[Opening RECORDED INFORMATION section]
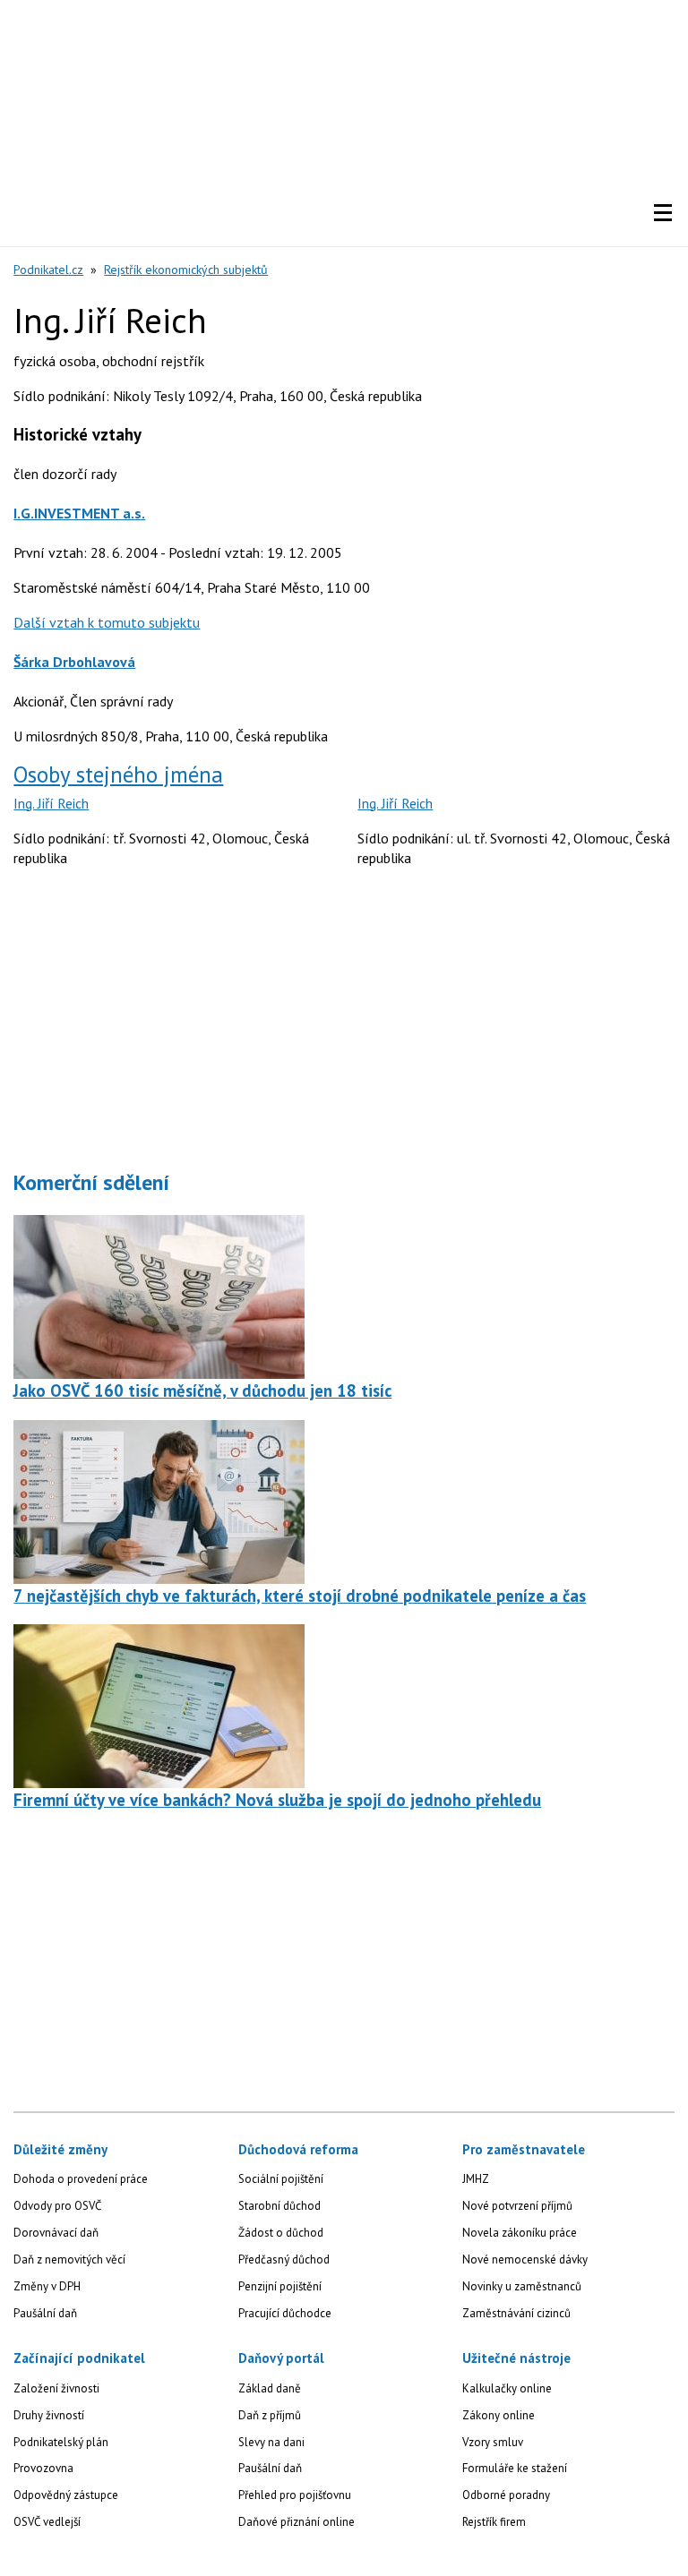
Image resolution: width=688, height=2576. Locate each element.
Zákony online (498, 2415)
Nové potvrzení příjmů (517, 2205)
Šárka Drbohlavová (74, 662)
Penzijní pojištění (280, 2286)
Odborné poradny (506, 2495)
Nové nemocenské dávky (525, 2259)
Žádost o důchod (280, 2232)
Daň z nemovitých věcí (69, 2259)
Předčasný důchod (284, 2259)
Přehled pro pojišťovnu (294, 2495)
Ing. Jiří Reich (51, 803)
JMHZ (475, 2179)
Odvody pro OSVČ (57, 2205)
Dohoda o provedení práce (80, 2179)
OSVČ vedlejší (47, 2521)
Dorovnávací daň (56, 2232)
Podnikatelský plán (60, 2442)
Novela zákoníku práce (519, 2232)
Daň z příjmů (269, 2415)
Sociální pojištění (280, 2179)
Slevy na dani (271, 2442)
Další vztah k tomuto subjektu (106, 622)
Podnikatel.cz (48, 269)
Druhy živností (48, 2415)
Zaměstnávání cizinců (516, 2313)
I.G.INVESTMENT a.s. (79, 513)
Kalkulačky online (507, 2388)
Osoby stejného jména (118, 774)
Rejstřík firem (494, 2521)
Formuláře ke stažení (514, 2468)
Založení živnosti (56, 2388)
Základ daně (269, 2388)
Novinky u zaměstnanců (521, 2286)
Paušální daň (45, 2313)
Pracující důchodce (284, 2313)
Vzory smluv (492, 2442)
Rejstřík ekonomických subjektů (186, 269)
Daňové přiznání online (296, 2521)
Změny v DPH (47, 2286)
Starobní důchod (279, 2205)
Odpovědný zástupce (65, 2495)
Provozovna (43, 2468)
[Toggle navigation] (663, 213)
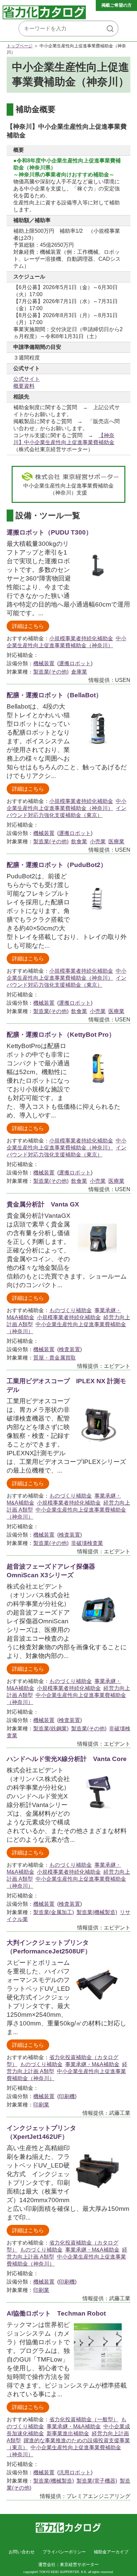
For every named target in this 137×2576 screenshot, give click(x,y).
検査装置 (69, 1349)
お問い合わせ (22, 2551)
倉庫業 (79, 672)
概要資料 (24, 386)
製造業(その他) (50, 672)
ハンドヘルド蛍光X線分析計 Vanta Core (67, 1758)
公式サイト (26, 379)
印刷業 (41, 2104)
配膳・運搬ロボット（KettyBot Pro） (61, 1034)
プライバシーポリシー (64, 2551)
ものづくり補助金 (70, 1310)
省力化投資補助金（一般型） (83, 2419)
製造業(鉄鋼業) (50, 1728)
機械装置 (44, 663)
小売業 (98, 841)
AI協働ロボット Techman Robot (56, 2313)
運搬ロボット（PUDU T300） (49, 532)
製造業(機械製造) (96, 1912)
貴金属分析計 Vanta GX (43, 1204)
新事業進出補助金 (68, 2433)
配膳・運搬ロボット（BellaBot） (54, 695)
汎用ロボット (75, 2472)
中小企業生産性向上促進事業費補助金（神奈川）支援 (68, 489)
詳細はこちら (28, 626)
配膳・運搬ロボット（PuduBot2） (57, 864)
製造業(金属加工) (53, 1912)
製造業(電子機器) (96, 2481)
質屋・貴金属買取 (54, 1358)
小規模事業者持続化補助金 (81, 638)
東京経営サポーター (79, 2564)
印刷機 (67, 2096)
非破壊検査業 (87, 1543)
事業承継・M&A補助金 (92, 2064)
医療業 (116, 841)
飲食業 (79, 841)
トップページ (20, 45)
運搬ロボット (75, 663)
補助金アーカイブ (111, 2551)
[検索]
[Closing RECORDED INFORMATION section]
* [AIM OF THE TASK]
Out of the records above, please copy exactly the lines from the line with "Rejstřík ekonomických subjektů (186, 269)" up to and including the line with "製造業(その他) (50, 672)", minus the pictures.

* [OUTPUT OF THE EXERCISE]
Rejstřík ekonomických subjektů (186, 269)
Daňové přiznání online (296, 2521)
Změny v DPH (47, 2286)
Starobní důchod (279, 2205)
Odpovědný zástupce (65, 2495)
Provozovna (43, 2468)
[Toggle navigation] (663, 213)
For every named target in this 137×2576 screenshot, give click(x,y).
検査装置 (69, 1349)
お問い合わせ (22, 2551)
倉庫業 (79, 672)
概要資料 (24, 386)
製造業(その他) (50, 672)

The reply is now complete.